■ WHAT TO DO: Which lines run from the one containing "Instruction: Click the New" through the end of the data? Write them out exactly, with the pictures left out.

• • • •

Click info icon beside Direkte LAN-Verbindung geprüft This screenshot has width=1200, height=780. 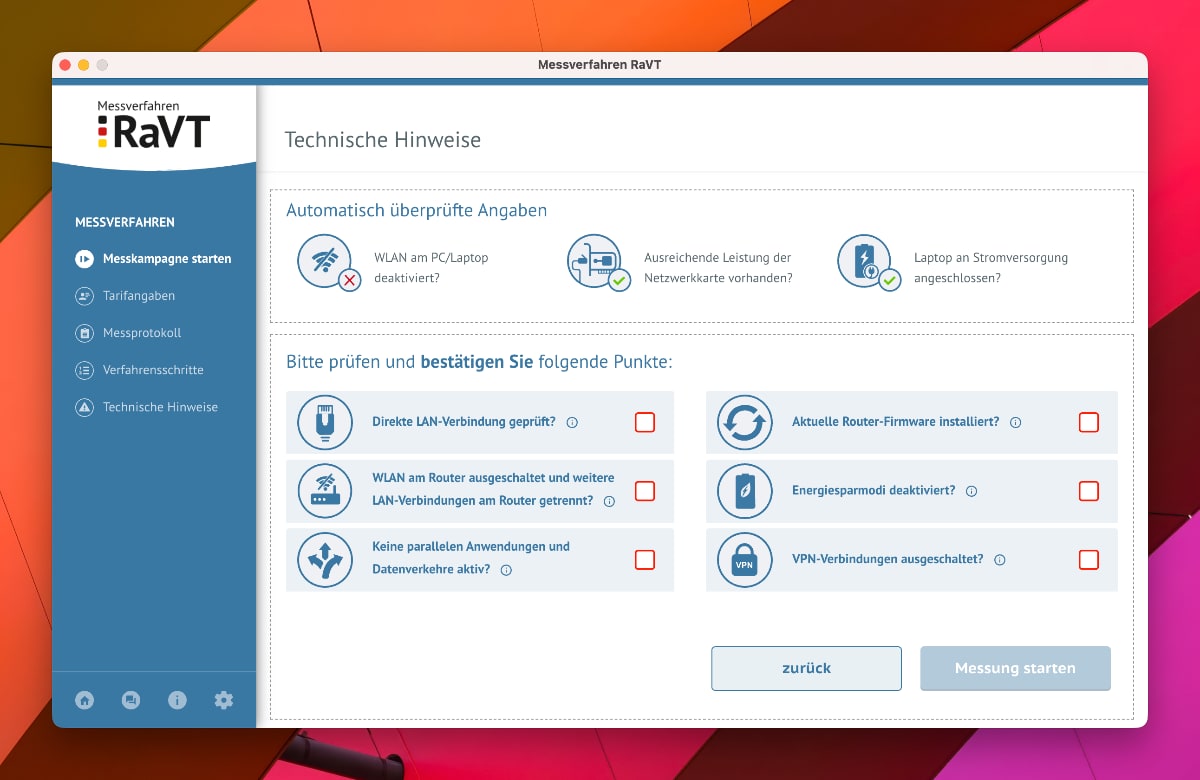point(572,422)
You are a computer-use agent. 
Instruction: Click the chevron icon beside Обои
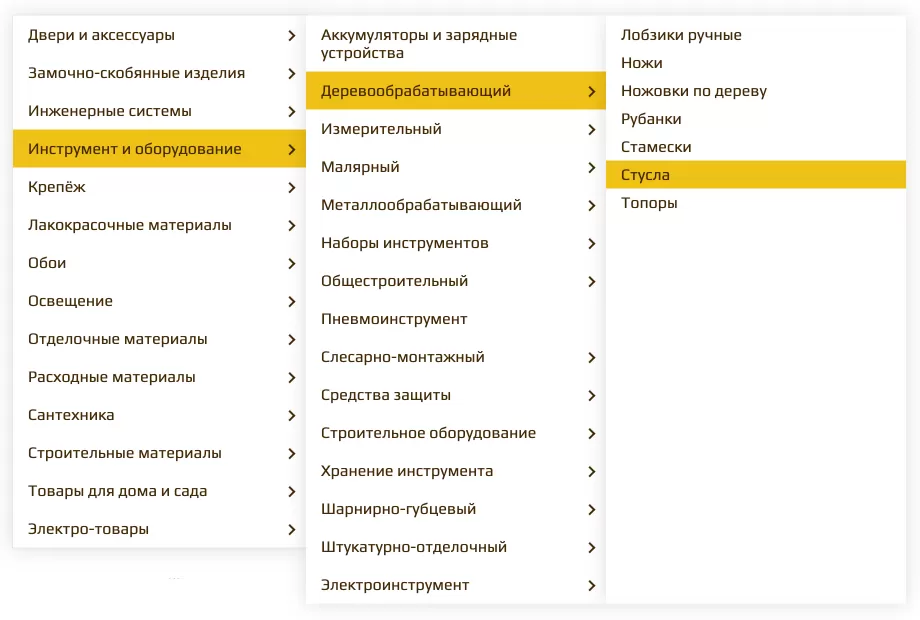pyautogui.click(x=291, y=263)
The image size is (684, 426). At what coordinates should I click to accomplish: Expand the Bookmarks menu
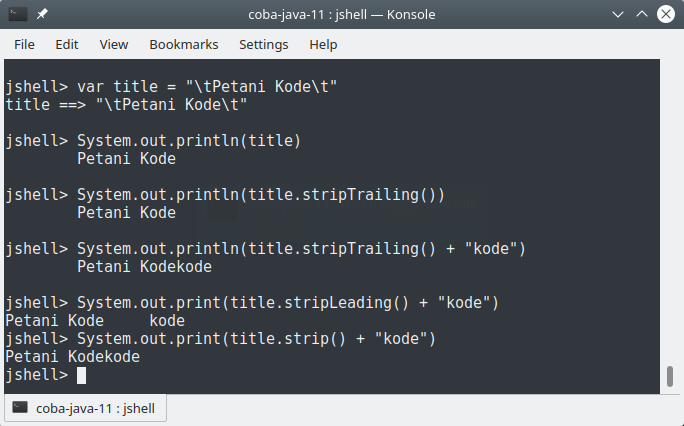[x=183, y=44]
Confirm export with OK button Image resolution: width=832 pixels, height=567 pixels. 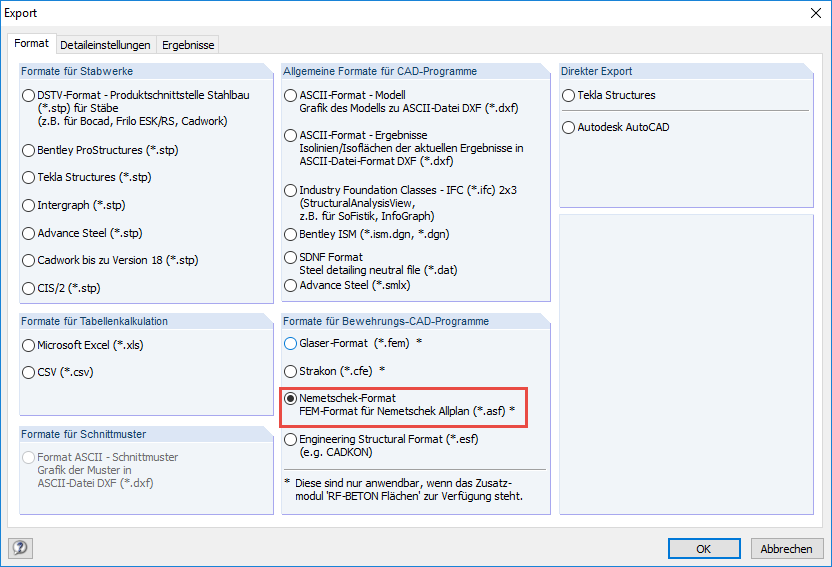[x=704, y=548]
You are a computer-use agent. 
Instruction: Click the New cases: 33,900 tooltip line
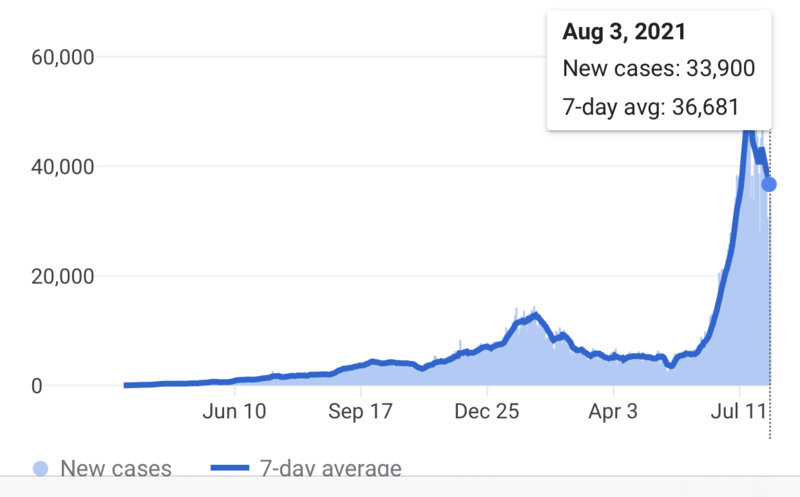(658, 69)
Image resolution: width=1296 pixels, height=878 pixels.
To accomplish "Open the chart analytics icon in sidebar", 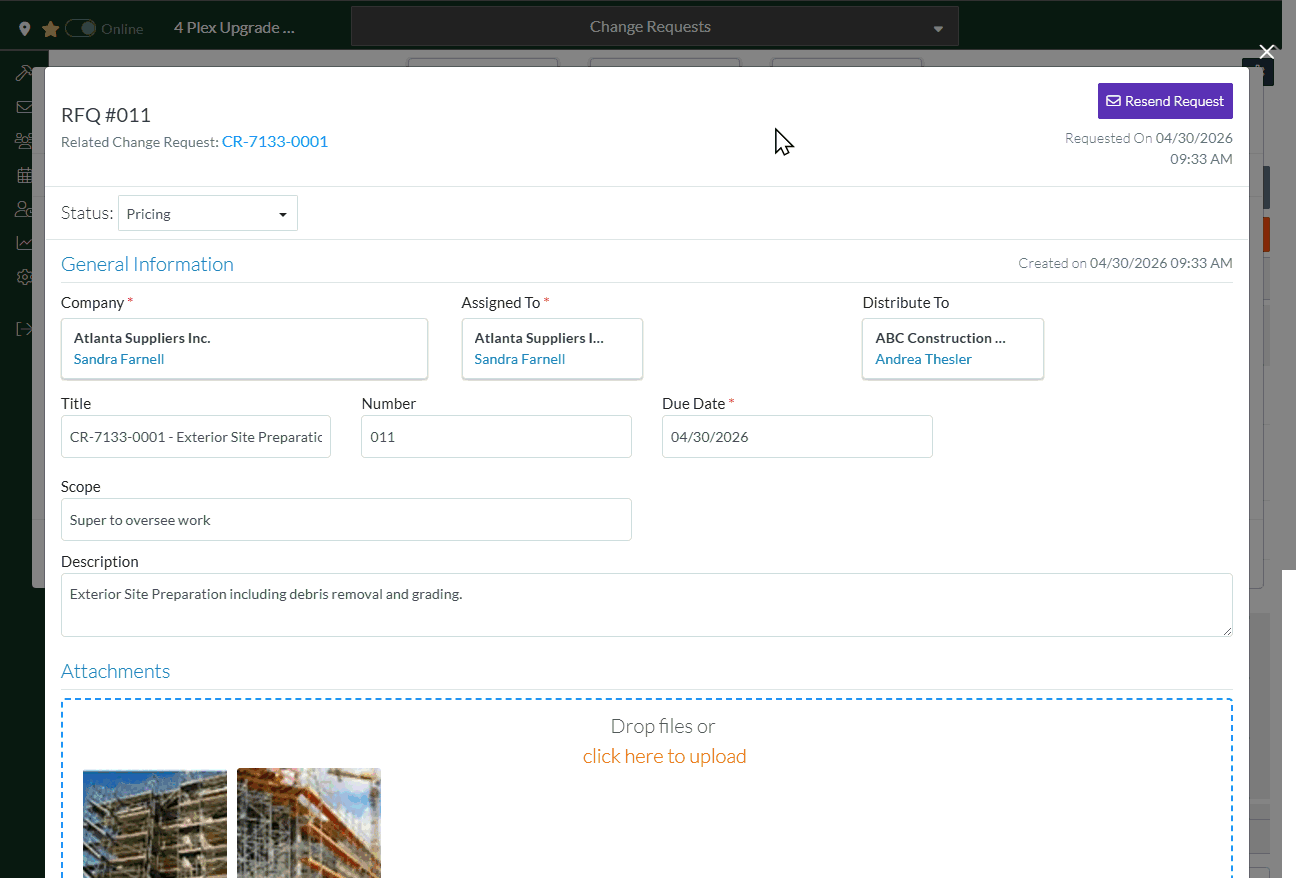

• • • •

■ FINISHED TASK:
Instruction: Click the New cases: 33,900 tooltip line
(658, 69)
Image resolution: width=1296 pixels, height=878 pixels.
To accomplish "Open the chart analytics icon in sidebar", 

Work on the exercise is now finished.